Die „Ich, ich, ich“-Generation wird sich in der Zeit vor Weihnachten, also terminlich ab jetzt, besinnen und mit reichlich Nächstenliebe in den sozialen Netzwerken vertreten sein. „Hach, ich habe immer noch nicht alle Geschenke zusammen!“ heißt übersetzt: „Ich bin ein selbstloser Mensch und denke häufig an meine Freunde und Familie. Und auch ohne einem Konsumrausch verfallen zu müssen, könnte ich ihnen das natürlich auch noch häufiger und selbstverständlicher zeigen. Aber hey, es ist Weihnachten, da macht man das halt auf diese Weise.“ Die Nummer des Kältebusses diverser Städte zu teilen, heißt: „Es interessiert mich den Rest des Jahres einen feuchten Kehricht, dass es Obdachlose gibt, aber im Winter! Im Winter könnten sie erfrieren! Ruft doch diese Nummer an, dann muss ich das nicht tun.“ Ungeachtet dessen, ob es diese Nummern tatsächlich gibt oder nicht, Obdachlose auch in jeder anderen Jahreszeit Hilfe benötigen, man sonst von der „globalen Erderwärmung“ spricht und „der Winter früher kälter war“ – oder man sich selbst mal ernsthaft in einem sozialen Projekt engagieren könnte.

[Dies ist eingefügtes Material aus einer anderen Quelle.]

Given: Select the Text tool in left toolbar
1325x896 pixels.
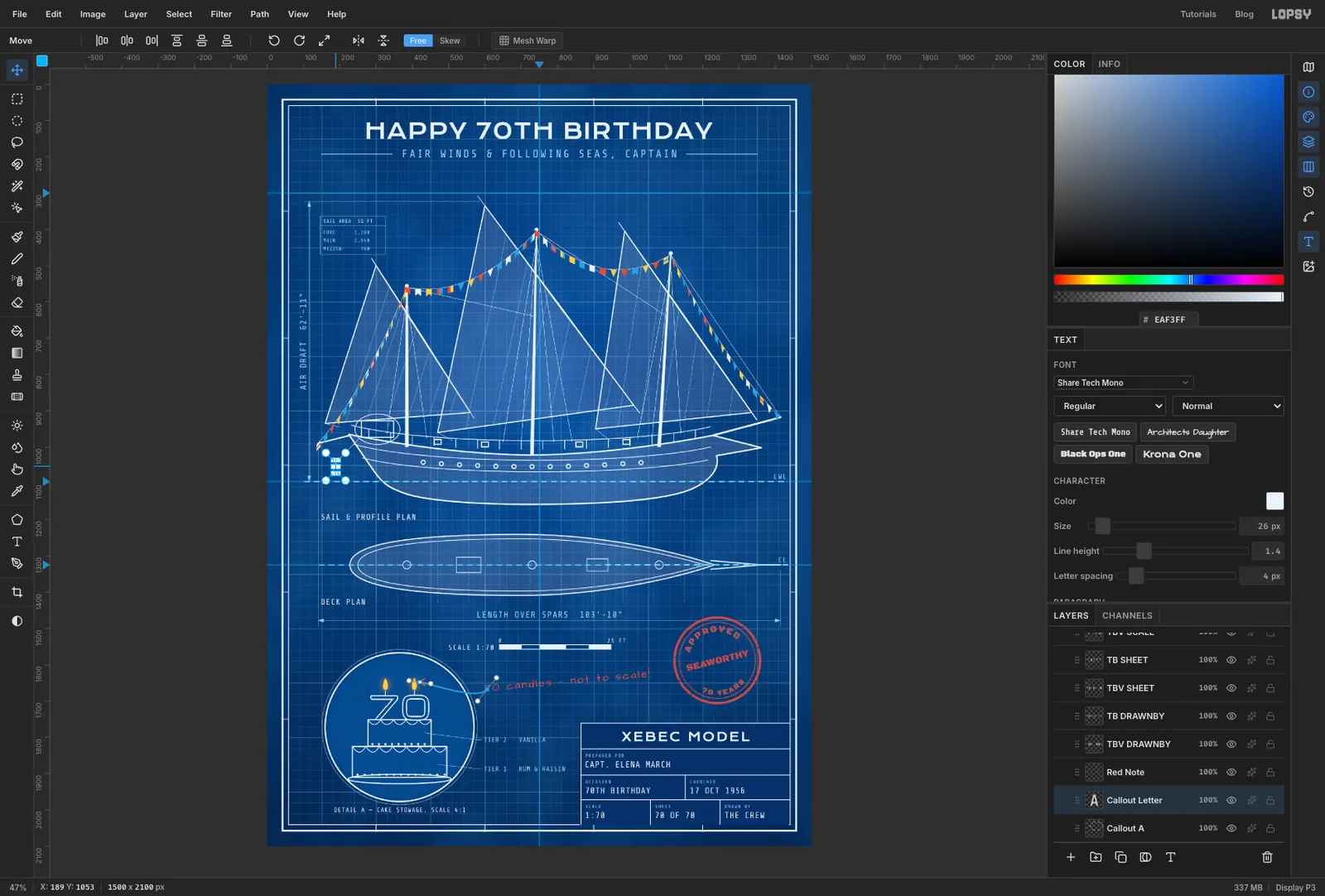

Prinzipiell ist es wie mit dem warnblinkenden Fahrzeug, das uns auf einer kurvig-engen Landstraße mit 120 km/h entgegen gebrettert kommt: Manchmal ist es vielleicht ein Arzt im Einsatz, manchmal muss man einfach „nur so“ hupen und bremsen. In jedem Fall ist jemand vor und meistens auch jemand hinter uns. Aber was erzähl ich da! Wir sind ja krank. In diesem Sinne, liebe Leser und Darmstädter: Zieht Euch warm an – und gute Besserung!

Eure Moppel

PS: An alle Arschgeigen dieser Welt: Ihr seid Arschgeigen.

 

Wer ist diese Moppel?

Moppel Wehnemann arbeitet in Frankfurt für das „Caricatura – Museum für Komische Kunst“, außerdem als Fotografin und Teilzeit-Bloggerin. Der Pop-Redakteur Linus Volkmann nennt sie „eine beliebte und prominente Akteurin aus der Titanic-Clique.“ Ihre Hobbys: Bier, American Football, Postkarten und Satire. Außerdem ist Moppel Initiatorin der erfolgreichen Open-Air-Reihe „Bier trinken und Joggern gute Tipps zurufen“. Künftig wird Moppel unseren Kolumnisten-Pool mit ihren Beobachtungen des Alltagswahnsinn bereichern.